# Olive Wood Grunter



## BrentWin (Aug 14, 2013)

With Missouri bow season only a month away I have been in grunter mode lately. Here's one that I just turned out. 

http://i146.Rule #2/albums/r279/brentwin/DSCF0192_zpsf21332f9.jpg


----------



## justturnin (Aug 15, 2013)

BrentWin said:


> With Missouri bow season only a month away I have been in grunter mode lately. Here's one that I just turned out.



Looks awesome. So much better than those plastic tubes. Now you got my gears turning. Do you just continue the 0.75" hole all the way through or do you have a taper/step down recipe you like to use?


----------



## BrentWin (Aug 15, 2013)

justturnin said:


> BrentWin said:
> 
> 
> > With Missouri bow season only a month away I have been in grunter mode lately. Here's one that I just turned out.
> ...



I just bore the blank 5/8" straight thru and flair the bell with a skew. I have tried back boring the exhaust, but I didn't find it made that much difference. Getting that deep hollow sound comes more cupping your hands over the end than anything. 

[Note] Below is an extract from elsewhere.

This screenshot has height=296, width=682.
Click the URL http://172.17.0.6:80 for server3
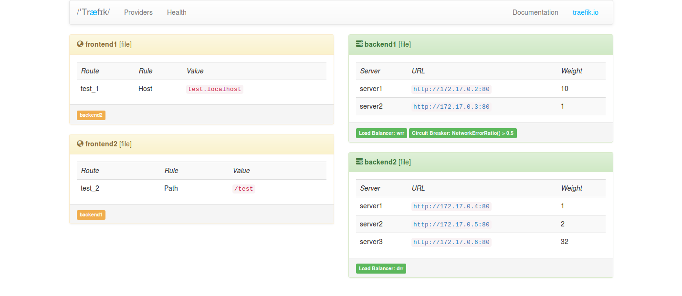451,242
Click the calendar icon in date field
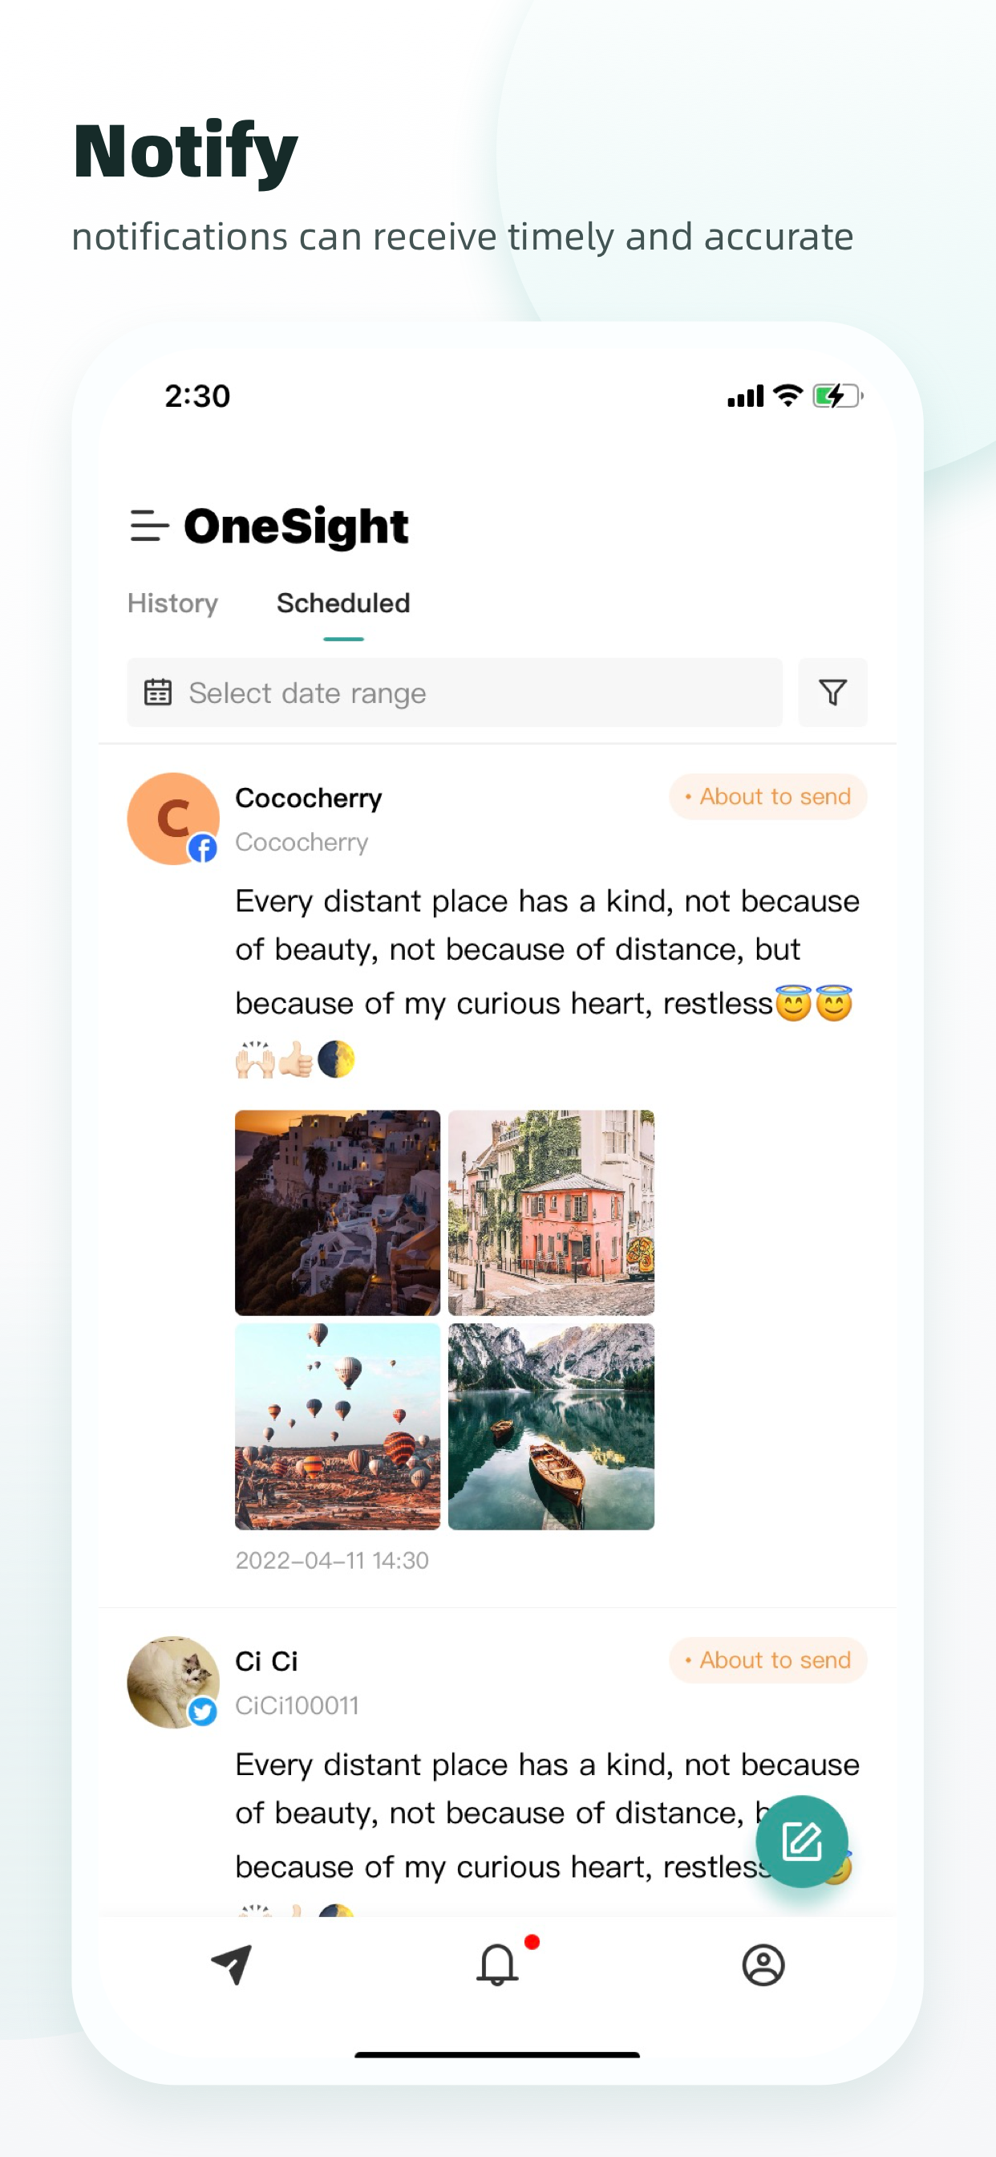Screen dimensions: 996x2157 coord(158,692)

Don't tell anyone, but I put the long exhaust on there because people expect it to be that way. My personal grunter only has a 3" exhaust and it sounds just like the long ones.


----------



## justturnin (Aug 15, 2013)

Your secret is safe, until I make one and Tell the world!!!!!! (insert evil laugh) :wacko1:

Gonna make me one. Love that ring. Do you make those or have them made?


----------



## BrentWin (Aug 15, 2013)

justturnin said:


> Your secret is safe, until I make one and Tell the world!!!!!! (insert evil laugh) :wacko1:
> 
> Gonna make me one. Love that ring. Do you make those or have them made?



The band is laser engraved by Ron Gould http://www.gouldscustomcalls.com/ He does great work and has quick turn around times.


----------